- Opening Delimiter -

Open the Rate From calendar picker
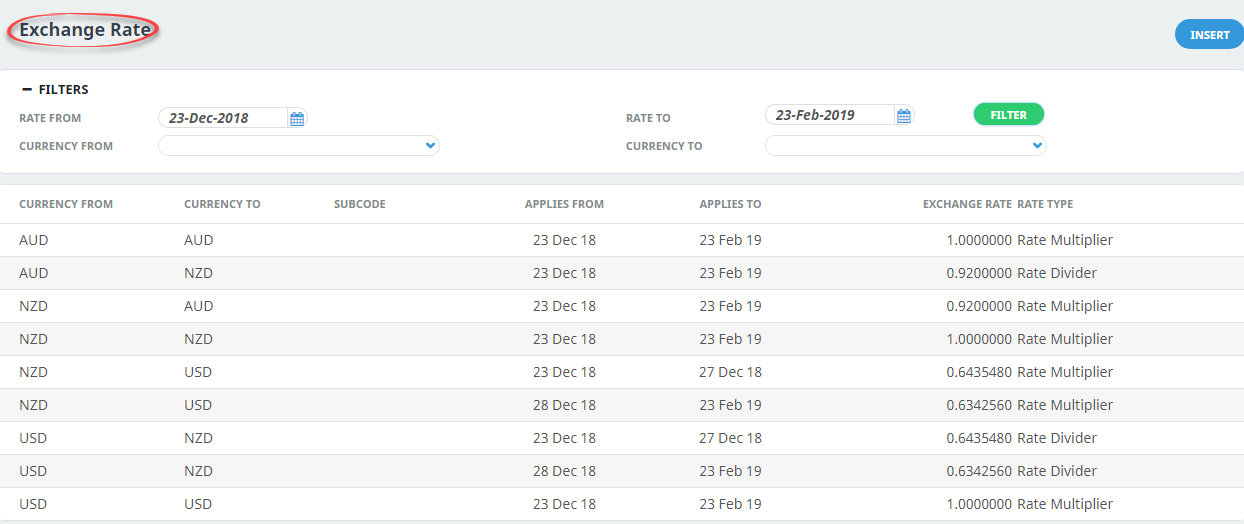The height and width of the screenshot is (524, 1244). [x=297, y=118]
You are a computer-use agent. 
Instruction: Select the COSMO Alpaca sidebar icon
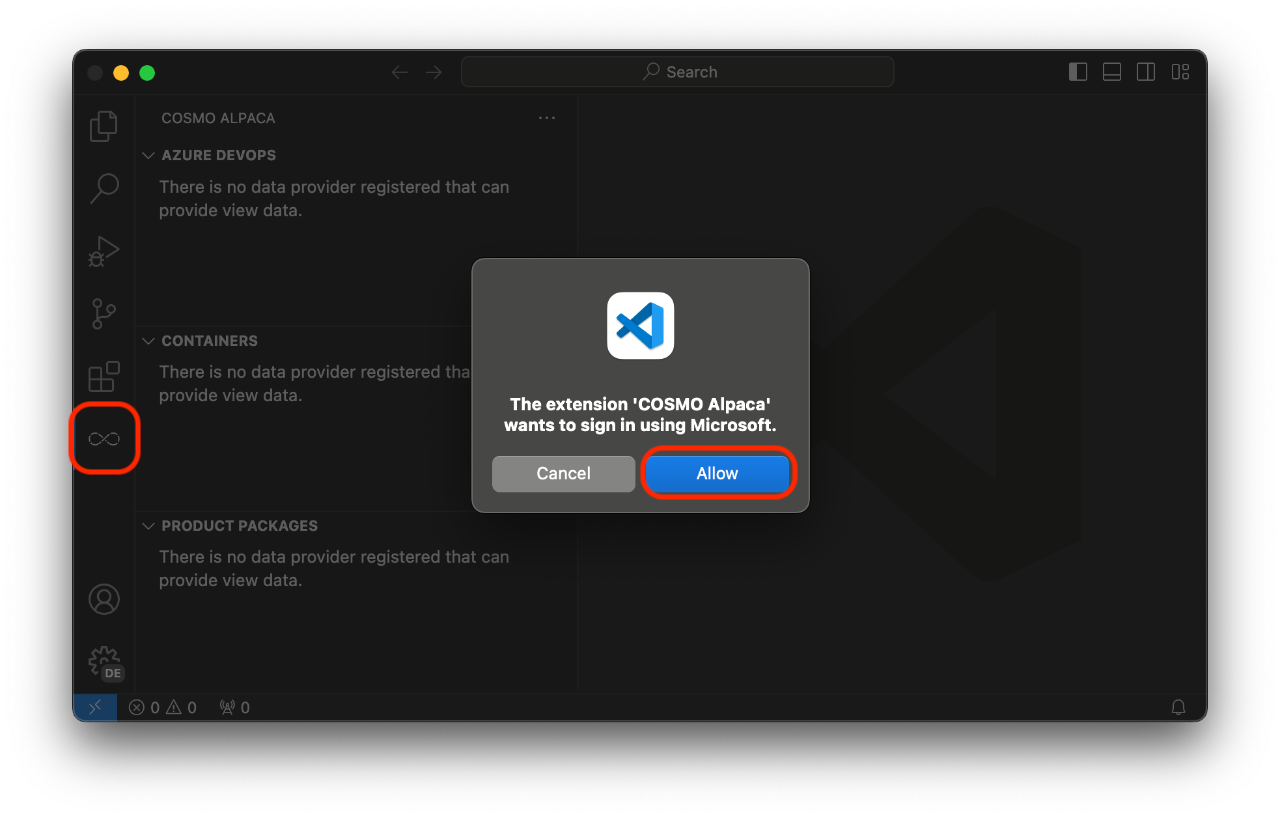coord(103,438)
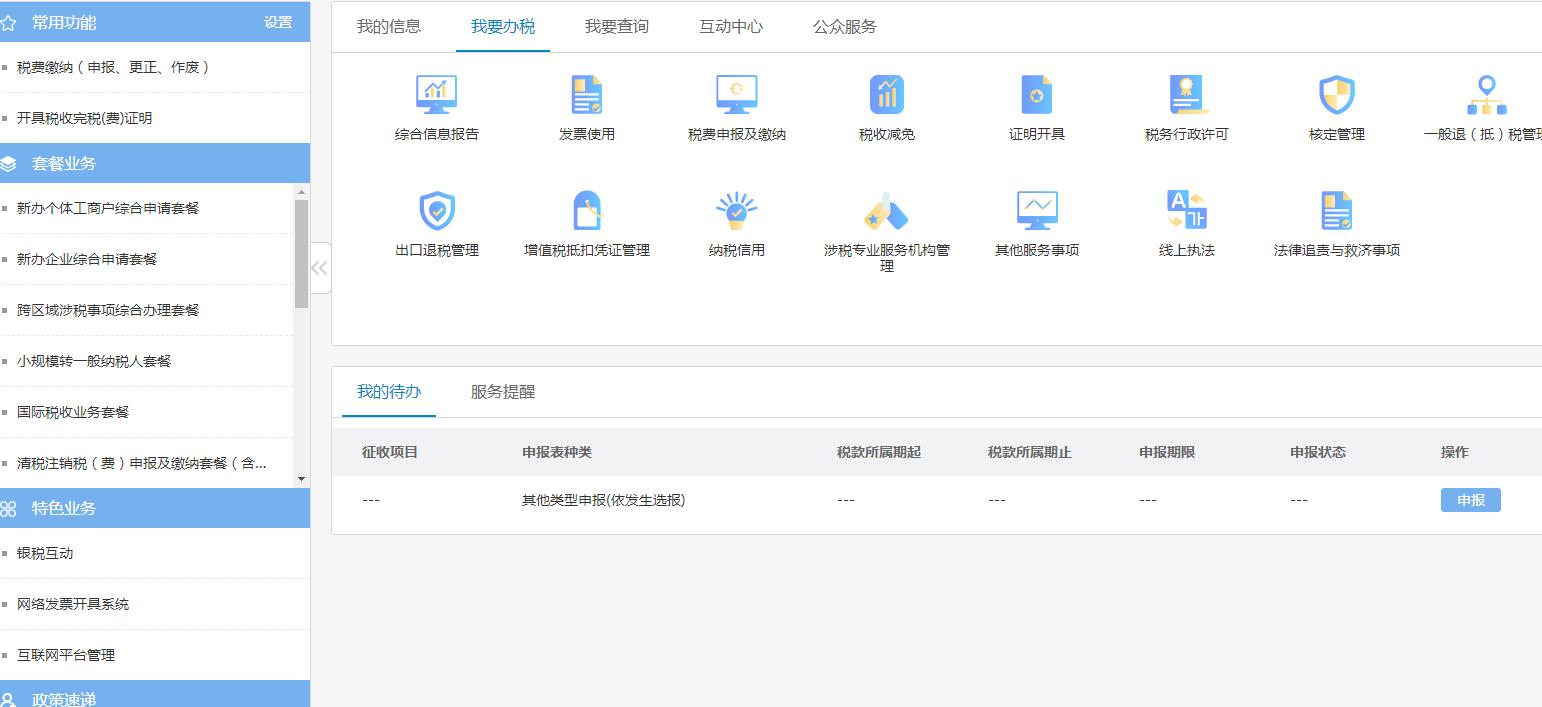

- Closing Delimiter -

* **Work request**
In the answer, all of the material should appear exactly as given, with no picture carried over.

* **Reply to the task**
Open the Rate From calendar picker
The height and width of the screenshot is (524, 1244). [x=297, y=118]
You are a computer-use agent. 
Instruction: Select the COSMO Alpaca sidebar icon
coord(103,438)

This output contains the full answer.